= Beginning of Section =
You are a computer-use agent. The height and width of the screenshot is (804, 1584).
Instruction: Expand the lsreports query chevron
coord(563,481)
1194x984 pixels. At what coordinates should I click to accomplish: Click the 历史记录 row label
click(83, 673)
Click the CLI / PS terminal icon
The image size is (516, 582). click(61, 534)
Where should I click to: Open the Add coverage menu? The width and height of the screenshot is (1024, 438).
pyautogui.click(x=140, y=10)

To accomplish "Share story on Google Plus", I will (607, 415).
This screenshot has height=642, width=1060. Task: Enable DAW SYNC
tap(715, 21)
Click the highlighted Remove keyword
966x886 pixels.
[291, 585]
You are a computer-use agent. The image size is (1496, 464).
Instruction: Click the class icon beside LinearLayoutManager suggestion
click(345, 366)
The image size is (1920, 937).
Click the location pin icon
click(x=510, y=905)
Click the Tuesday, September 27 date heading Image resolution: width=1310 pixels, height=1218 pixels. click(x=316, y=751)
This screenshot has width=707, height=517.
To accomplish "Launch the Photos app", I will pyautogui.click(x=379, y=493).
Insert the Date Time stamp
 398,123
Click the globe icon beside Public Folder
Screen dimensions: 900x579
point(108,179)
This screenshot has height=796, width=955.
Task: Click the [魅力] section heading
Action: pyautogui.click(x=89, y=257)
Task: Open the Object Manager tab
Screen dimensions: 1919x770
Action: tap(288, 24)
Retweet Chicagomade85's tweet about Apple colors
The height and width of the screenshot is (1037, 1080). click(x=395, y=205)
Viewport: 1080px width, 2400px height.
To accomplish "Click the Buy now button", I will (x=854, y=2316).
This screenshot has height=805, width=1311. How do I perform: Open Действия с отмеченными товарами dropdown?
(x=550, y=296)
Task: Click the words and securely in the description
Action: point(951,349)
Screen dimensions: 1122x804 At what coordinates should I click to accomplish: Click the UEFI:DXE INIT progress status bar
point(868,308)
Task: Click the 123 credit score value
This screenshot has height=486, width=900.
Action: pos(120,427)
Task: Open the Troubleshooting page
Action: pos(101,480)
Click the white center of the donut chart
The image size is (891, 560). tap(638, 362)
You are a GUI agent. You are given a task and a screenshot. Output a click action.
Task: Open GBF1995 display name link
= End of Section =
ACTIVITY: Each line above is to be copied exactly as written.

RESULT OF THIS EXERCISE:
You are a computer-use agent. The height and width of the screenshot is (804, 1584).
Instruction: Expand the lsreports query chevron
coord(563,481)
1194x984 pixels. At what coordinates should I click to accomplish: Click the 历史记录 row label
click(83, 673)
Click the CLI / PS terminal icon
The image size is (516, 582). click(61, 534)
Where should I click to: Open the Add coverage menu? The width and height of the screenshot is (1024, 438).
pyautogui.click(x=140, y=10)

To accomplish "Share story on Google Plus", I will (607, 415).
This screenshot has height=642, width=1060. Task: Enable DAW SYNC
tap(715, 21)
Click the highlighted Remove keyword
966x886 pixels.
[291, 585]
You are a computer-use agent. The image size is (1496, 464).
Instruction: Click the class icon beside LinearLayoutManager suggestion
click(345, 366)
The image size is (1920, 937).
Click the location pin icon
click(x=510, y=905)
Click the Tuesday, September 27 date heading Image resolution: width=1310 pixels, height=1218 pixels. click(x=316, y=751)
This screenshot has width=707, height=517.
To accomplish "Launch the Photos app", I will pyautogui.click(x=379, y=493).
Insert the Date Time stamp
 398,123
Click the globe icon beside Public Folder
Screen dimensions: 900x579
point(108,179)
This screenshot has height=796, width=955.
Task: Click the [魅力] section heading
Action: pyautogui.click(x=89, y=257)
Task: Open the Object Manager tab
Screen dimensions: 1919x770
Action: tap(288, 24)
Retweet Chicagomade85's tweet about Apple colors
The height and width of the screenshot is (1037, 1080). click(x=395, y=205)
Viewport: 1080px width, 2400px height.
To accomplish "Click the Buy now button", I will (x=854, y=2316).
This screenshot has height=805, width=1311. How do I perform: Open Действия с отмеченными товарами dropdown?
(x=550, y=296)
Task: Click the words and securely in the description
Action: point(951,349)
Screen dimensions: 1122x804 At what coordinates should I click to accomplish: Click the UEFI:DXE INIT progress status bar
point(868,308)
Task: Click the 123 credit score value
This screenshot has height=486, width=900.
Action: pos(120,427)
Task: Open the Troubleshooting page
Action: pos(101,480)
Click the white center of the donut chart
The image size is (891, 560). tap(638, 362)
You are a GUI agent. You are given a task and a screenshot. Output a click action.
Task: Open GBF1995 display name link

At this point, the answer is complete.